:: Aim of the exercise ::
In the response, the entries must appear exactly as supplied.

:: Data provided ::
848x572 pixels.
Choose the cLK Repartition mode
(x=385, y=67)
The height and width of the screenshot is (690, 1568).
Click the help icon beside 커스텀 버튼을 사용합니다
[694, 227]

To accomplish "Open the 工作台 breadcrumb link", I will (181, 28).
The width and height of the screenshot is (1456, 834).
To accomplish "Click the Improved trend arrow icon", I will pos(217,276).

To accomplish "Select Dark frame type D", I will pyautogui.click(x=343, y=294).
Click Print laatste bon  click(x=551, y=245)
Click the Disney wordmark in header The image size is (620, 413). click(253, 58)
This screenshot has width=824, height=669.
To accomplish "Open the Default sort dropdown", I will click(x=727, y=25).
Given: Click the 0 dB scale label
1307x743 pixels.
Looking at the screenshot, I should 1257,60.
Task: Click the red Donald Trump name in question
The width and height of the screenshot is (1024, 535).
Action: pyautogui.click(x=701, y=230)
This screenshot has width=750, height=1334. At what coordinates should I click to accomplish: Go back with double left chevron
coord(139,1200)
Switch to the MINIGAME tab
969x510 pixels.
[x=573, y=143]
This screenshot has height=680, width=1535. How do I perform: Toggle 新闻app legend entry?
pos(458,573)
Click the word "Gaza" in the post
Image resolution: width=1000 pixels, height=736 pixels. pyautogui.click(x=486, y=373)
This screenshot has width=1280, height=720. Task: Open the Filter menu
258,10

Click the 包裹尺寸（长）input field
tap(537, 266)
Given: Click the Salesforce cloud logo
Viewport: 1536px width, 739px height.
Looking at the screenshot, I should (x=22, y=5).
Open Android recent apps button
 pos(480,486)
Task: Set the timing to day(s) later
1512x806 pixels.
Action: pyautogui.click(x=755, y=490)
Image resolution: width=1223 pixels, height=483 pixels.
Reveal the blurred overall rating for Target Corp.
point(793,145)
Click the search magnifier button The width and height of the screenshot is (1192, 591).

:: Written solution ::
848x572 pixels.
Choose the cLK Repartition mode
(x=385, y=67)
The height and width of the screenshot is (690, 1568).
Click the help icon beside 커스텀 버튼을 사용합니다
[694, 227]

To accomplish "Open the 工作台 breadcrumb link", I will (181, 28).
The width and height of the screenshot is (1456, 834).
To accomplish "Click the Improved trend arrow icon", I will pos(217,276).

To accomplish "Select Dark frame type D", I will pyautogui.click(x=343, y=294).
Click Print laatste bon  click(x=551, y=245)
Click the Disney wordmark in header The image size is (620, 413). click(253, 58)
This screenshot has width=824, height=669.
To accomplish "Open the Default sort dropdown", I will click(x=727, y=25).
Given: Click the 0 dB scale label
1307x743 pixels.
Looking at the screenshot, I should 1257,60.
Task: Click the red Donald Trump name in question
The width and height of the screenshot is (1024, 535).
Action: pyautogui.click(x=701, y=230)
This screenshot has width=750, height=1334. At what coordinates should I click to accomplish: Go back with double left chevron
coord(139,1200)
Switch to the MINIGAME tab
969x510 pixels.
[x=573, y=143]
This screenshot has height=680, width=1535. How do I perform: Toggle 新闻app legend entry?
pos(458,573)
Click the word "Gaza" in the post
Image resolution: width=1000 pixels, height=736 pixels. pyautogui.click(x=486, y=373)
This screenshot has width=1280, height=720. Task: Open the Filter menu
258,10

Click the 包裹尺寸（长）input field
tap(537, 266)
Given: Click the Salesforce cloud logo
Viewport: 1536px width, 739px height.
Looking at the screenshot, I should (x=22, y=5).
Open Android recent apps button
 pos(480,486)
Task: Set the timing to day(s) later
1512x806 pixels.
Action: pyautogui.click(x=755, y=490)
Image resolution: width=1223 pixels, height=483 pixels.
Reveal the blurred overall rating for Target Corp.
point(793,145)
Click the search magnifier button The width and height of the screenshot is (1192, 591).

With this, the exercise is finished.